_To do:_ From the first line to the last, repeat the data exactly and drop the pictures.

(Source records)
☆ ☆ ☆ ☆

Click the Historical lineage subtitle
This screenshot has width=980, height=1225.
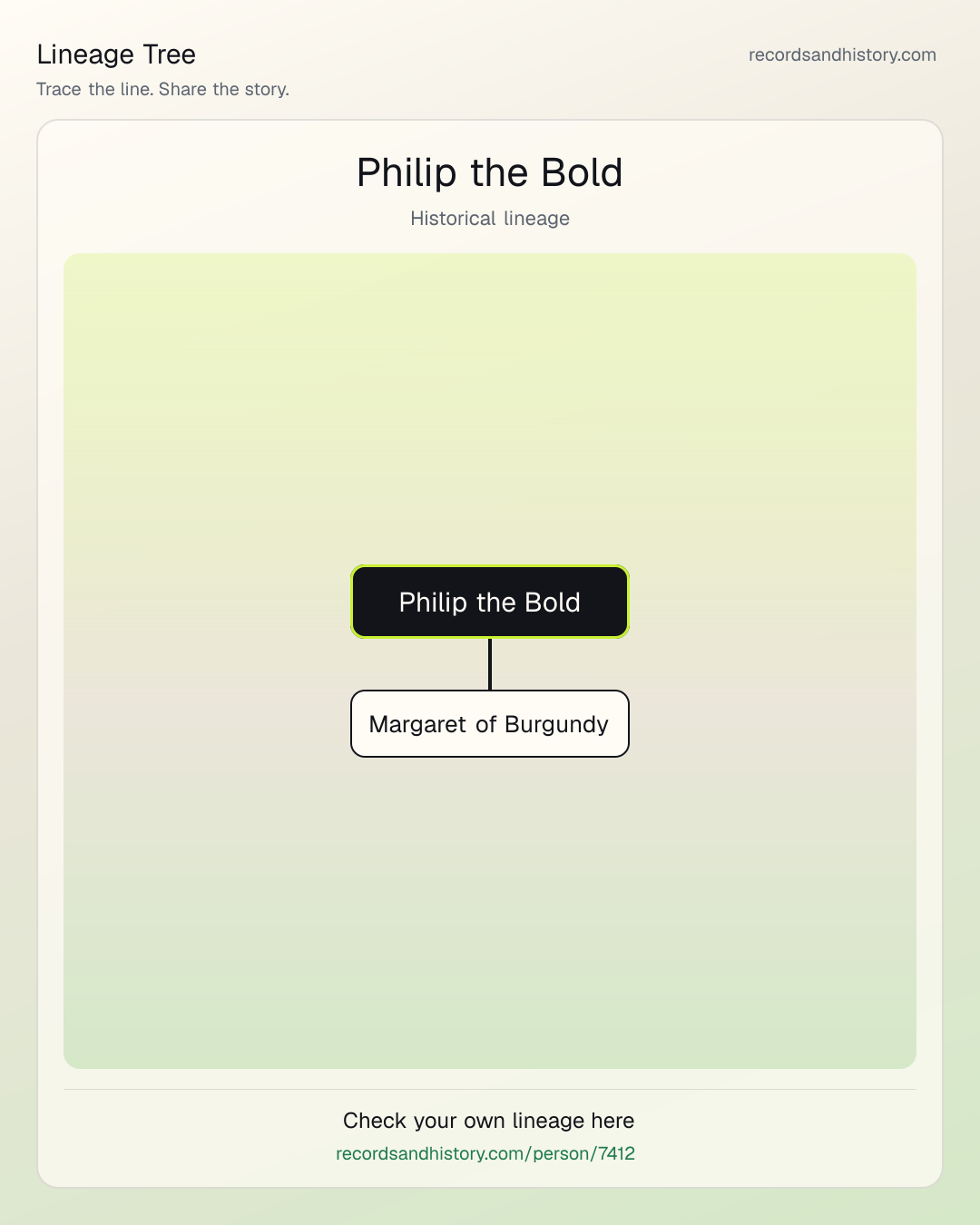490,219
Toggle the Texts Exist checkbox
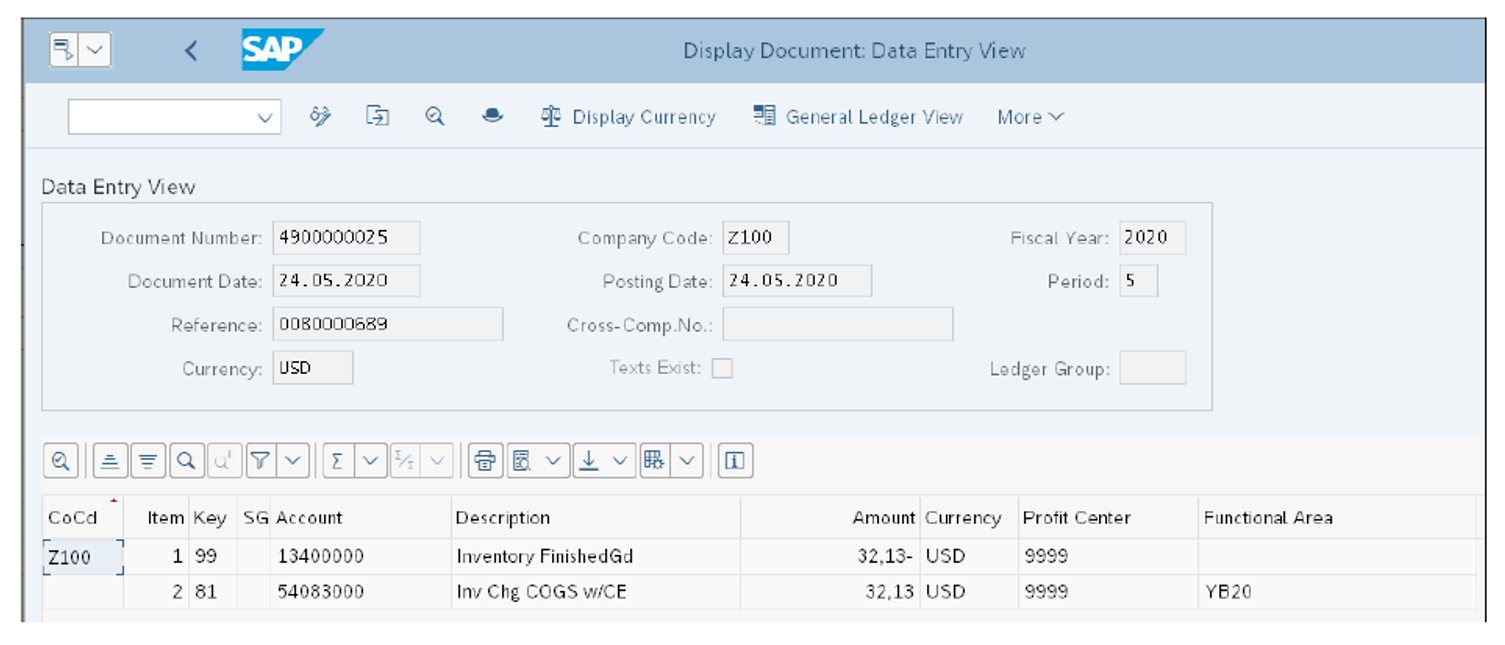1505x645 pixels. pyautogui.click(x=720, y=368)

☆ ☆ ☆ ☆

_Expected output:_
Click the Historical lineage subtitle
This screenshot has width=980, height=1225.
490,219
Toggle the Texts Exist checkbox
1505x645 pixels. pyautogui.click(x=720, y=368)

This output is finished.